* **Instructions to follow**
Your answer should consist of every line from the records that holds the string "accomplish".
[Material for this task]
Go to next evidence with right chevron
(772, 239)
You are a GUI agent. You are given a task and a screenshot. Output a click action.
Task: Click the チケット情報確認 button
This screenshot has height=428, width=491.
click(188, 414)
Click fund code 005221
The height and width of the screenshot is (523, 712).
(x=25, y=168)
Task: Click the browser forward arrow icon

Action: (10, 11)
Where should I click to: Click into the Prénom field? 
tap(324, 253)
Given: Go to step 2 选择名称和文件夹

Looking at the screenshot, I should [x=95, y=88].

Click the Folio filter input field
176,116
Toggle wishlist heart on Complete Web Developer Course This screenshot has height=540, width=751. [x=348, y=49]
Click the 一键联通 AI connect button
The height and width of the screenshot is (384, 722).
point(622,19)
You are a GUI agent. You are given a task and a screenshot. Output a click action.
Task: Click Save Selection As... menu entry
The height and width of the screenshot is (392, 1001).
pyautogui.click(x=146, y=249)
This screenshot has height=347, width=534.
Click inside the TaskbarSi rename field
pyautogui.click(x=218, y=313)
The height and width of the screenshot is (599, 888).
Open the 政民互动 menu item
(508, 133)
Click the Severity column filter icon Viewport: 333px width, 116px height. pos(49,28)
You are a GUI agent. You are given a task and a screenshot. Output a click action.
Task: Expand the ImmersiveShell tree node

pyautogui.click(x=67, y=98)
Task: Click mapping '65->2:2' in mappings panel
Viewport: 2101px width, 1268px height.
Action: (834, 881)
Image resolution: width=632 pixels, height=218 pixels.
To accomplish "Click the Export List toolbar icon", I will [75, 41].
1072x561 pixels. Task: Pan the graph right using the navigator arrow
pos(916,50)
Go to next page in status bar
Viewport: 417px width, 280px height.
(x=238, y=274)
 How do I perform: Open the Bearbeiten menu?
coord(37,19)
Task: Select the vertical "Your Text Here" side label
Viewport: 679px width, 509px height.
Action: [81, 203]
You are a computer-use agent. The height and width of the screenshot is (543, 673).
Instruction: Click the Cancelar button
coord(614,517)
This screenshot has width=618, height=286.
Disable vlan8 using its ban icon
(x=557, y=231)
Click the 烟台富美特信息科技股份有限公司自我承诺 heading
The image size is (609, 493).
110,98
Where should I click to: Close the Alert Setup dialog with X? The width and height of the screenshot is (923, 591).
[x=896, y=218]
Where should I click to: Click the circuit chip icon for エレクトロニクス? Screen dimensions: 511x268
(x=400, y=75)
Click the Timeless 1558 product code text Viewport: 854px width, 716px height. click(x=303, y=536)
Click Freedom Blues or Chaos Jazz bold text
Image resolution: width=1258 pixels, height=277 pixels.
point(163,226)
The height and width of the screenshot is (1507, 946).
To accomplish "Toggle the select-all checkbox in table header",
[/Material for this task]
* **Written solution**
To accomplish "Click the Export List toolbar icon", I will [75, 41].
To accomplish "Toggle the select-all checkbox in table header",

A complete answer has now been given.